IL GRUPPO SEPARATISTA E LA 2° GUERRA DI MAFIA
“L’elevato spessore criminale di quest’ultimo - sostengono gli investigatori - è, tra l’altro, testimoniato dalla sua partecipazione, in seno alle consorterie della 'ndrangheta reggina, a gruppi organizzati di stampo mafioso nonché dal suo ruolo e dalla sua militanza tra le file del cosiddetto “gruppo separatista” che, per i gravi fatti di sangue commessi, ha sconvolto la città di Reggio Calabria negli anni 1985/1991”, in pratica la cosiddetta “seconda guerra di mafia”.
Nello specifico, Fontana, dopo una prima fase della guerra di mafia, durata fino al gennaio del 1988 e nel corso della quale avrebbe rivestito la carica di uno dei capi dello “schieramento antidestefaniano”, sarebbe entrato in ombra per l’assunzione diretta della regia delle operazioni “belliche” da parte di Pasquale Condello (66 anni), detto il “Supremo” e scarcerato nel gennaio dell’88, continuando però a guidare l’omonimo raggruppamento criminale.
Nella successiva fase della seconda guerra di mafia, invece, lo sempre Fontana avrebbe avuto un “ruolo superiore rispetto a quello di capo dell’omonima consorteria mafiosa ponendosi al vertice di una federazione tra le cosche Condello, Fontana, Rosmini, Imerti, Serraino (lo schieramento cosiddetto ‘antidestefaniano’) impegnate nella lotta per il predominio sulla città di Reggio Calabria”.

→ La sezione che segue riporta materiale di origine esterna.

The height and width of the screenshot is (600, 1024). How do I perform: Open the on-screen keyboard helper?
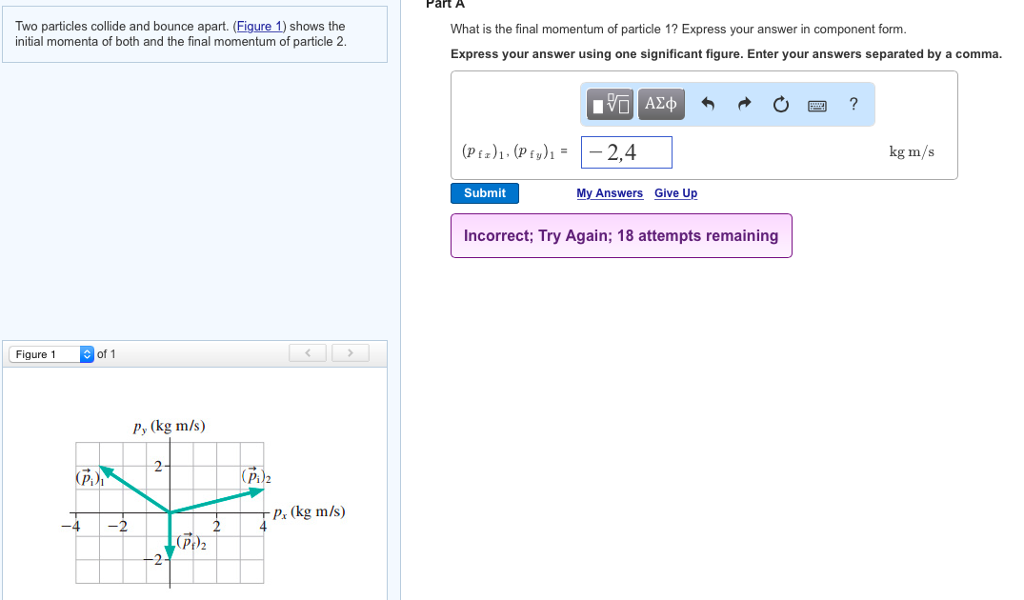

Sempre secondo la tesi degli inquirenti, nel corso degli anni, inoltre, Giovanni Fontana, nonostante la carcerazione e la latitanza, tramite dei figli e di altri soggetti insospettabili sarebbe riuscito a mantenere una posizione di rilievo all’interno del panorama delle cosche reggine interessate ad accaparrarsi risorse pubbliche e profitti illeciti, anche mediante l’infiltrazione nel lucroso settore delle società miste, considerato dalla 'ndrangheta uno tra i più redditizi e, allo stesso tempo, indispensabile per attuare il pieno controllo mafioso delle attività economiche.
LO SMALTIMENTO DEI RIFIUTI, IL BUSINESS DELLE “MISTE”
Dall’operazione “Athena” sarebbe emerso che la cosca Fontana sarebbe riuscita, tramite la compiacenza degli stessi gestori, ad assicurarsi il controllo di una delle società miste partecipate dal Comune di Reggio Calabria, la “Leonia Spa” azienda che si occupa del servizio di raccolta dei rifiuti solidi urbani.
La cosca, grazie al ‘permesso’ degli altri clan reggini, affermano i militari, avrebbe così acquisito il controllo delle attività economiche legate al settore dello smaltimento dei rifiuti, della distribuzione di carburante oltre che della raccolta delle somme necessarie per il pagamento delle tangenti da corrispondere alle altre cosche che avrebbero preteso la loro parte una volta resesi conto della rimuneratività di tali affari.
Sulla base di questi elementi e alla luce della ricostruzione economico-finanziaria svolta dai militari, il Tribunale di Reggio Calabria ha qualificato le imprese confiscate come rientranti nel genus dell’“impresa mafiosa” in quanto, in relazione alle stesse, sussisterebbero “plurimi e convergenti elementi di fatto che - scrivono i magistrati - consentono di sostenere che le società, a prescindere dalla provenienza delle risorse genetiche, che tuttavia nel caso in esame deve escludersi, si siano progressivamente ampliate e siano cresciute fino a diventare la realtà economica fotografata nelle indagini solo grazie alla personale attività dei proposti che sono così riusciti ad ottenere la stipula di contratti e aggiudicazioni del tutto al di fuori delle libere logiche concorrenziali attraverso lo sfruttamento delle proprie conoscenze”.